ClipFormer: Key-Value Clipping of Transformers on Memristive Crossbars for Write Noise Mitigation
This addresses accuracy degradation for transformers deployed on in-memory computing hardware, though it is incremental as it builds on existing training methods.
The paper tackles the problem of write noise degrading the accuracy of Vision Transformers on memristive crossbars by proposing ClipFormer, a transformation on Key and Value matrices during inference, which results in >10-40% higher non-ideal accuracies on the Imagenet-1k dataset.
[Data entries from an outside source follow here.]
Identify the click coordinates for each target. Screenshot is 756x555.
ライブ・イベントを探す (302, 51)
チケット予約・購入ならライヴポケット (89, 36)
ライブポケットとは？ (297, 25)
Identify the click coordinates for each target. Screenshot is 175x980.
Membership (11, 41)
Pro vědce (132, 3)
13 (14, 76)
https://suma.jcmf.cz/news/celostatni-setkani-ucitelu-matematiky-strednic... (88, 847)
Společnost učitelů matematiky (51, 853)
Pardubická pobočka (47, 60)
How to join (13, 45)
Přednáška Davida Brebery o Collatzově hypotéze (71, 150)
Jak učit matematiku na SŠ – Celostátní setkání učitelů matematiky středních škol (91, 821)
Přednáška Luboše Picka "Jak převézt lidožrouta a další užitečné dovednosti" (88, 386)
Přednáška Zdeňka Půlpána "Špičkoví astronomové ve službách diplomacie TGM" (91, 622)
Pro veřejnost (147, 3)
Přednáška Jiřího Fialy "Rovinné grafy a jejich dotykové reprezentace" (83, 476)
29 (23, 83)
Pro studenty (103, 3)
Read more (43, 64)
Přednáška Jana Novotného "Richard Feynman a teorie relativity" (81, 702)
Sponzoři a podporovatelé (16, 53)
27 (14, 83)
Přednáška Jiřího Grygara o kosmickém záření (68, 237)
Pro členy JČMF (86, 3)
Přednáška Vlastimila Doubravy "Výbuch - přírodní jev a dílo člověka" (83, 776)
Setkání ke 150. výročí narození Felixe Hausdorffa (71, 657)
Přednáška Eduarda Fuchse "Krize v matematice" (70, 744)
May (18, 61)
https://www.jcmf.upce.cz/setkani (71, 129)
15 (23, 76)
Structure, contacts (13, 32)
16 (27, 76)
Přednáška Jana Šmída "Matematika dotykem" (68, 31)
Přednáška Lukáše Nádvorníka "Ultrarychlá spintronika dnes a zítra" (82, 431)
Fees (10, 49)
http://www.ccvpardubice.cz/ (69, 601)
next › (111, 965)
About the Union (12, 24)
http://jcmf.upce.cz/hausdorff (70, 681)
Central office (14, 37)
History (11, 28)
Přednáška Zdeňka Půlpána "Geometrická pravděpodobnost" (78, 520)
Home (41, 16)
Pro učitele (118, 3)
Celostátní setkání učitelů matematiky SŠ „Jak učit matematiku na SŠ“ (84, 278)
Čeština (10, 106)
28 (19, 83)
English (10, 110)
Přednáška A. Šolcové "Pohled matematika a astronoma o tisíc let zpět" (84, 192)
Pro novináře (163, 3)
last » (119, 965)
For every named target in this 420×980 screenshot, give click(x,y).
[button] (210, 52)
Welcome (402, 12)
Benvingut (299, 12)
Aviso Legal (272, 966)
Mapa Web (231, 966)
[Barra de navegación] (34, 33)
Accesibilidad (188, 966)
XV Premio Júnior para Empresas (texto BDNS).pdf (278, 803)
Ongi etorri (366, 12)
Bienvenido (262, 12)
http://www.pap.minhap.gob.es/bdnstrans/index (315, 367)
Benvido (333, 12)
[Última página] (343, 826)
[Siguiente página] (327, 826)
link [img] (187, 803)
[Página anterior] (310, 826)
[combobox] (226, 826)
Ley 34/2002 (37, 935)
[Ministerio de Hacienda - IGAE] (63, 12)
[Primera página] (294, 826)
Transformers have revolutionized various real-world applications from natural language processing to computer vision. However, traditional von-Neumann computing paradigm faces memory and bandwidth limitations in accelerating transformers owing to their massive model sizes. To this end, In-memory Computing (IMC) crossbars based on Non-volatile Memories (NVMs), due to their ability to perform highly parallelized Matrix-Vector-Multiplications (MVMs) with high energy-efficiencies, have emerged as a promising solution for accelerating transformers. However, analog MVM operations in crossbars introduce non-idealities, such as stochastic read & write noise, which affect the inference accuracy of the deployed transformers. Specifically, we find pre-trained Vision Transformers (ViTs) to be vulnerable on crossbars due to the impact of write noise on the dynamically-generated Key (K) and Value (V) matrices in the attention layers, an effect not accounted for in prior studies. We, thus, propose ClipFormer, a transformation on the K and V matrices during inference, to boost the non-ideal accuracies of pre-trained ViT models. ClipFormer requires no additional hardware and training overhead and is amenable to transformers deployed on any memristive crossbar platform. Our experiments on Imagenet-1k dataset using pre-trained DeiT-S transformers, subjected to standard training and variation-aware-training, show >10-40% higher non-ideal accuracies at the high write noise regime by applying ClipFormer.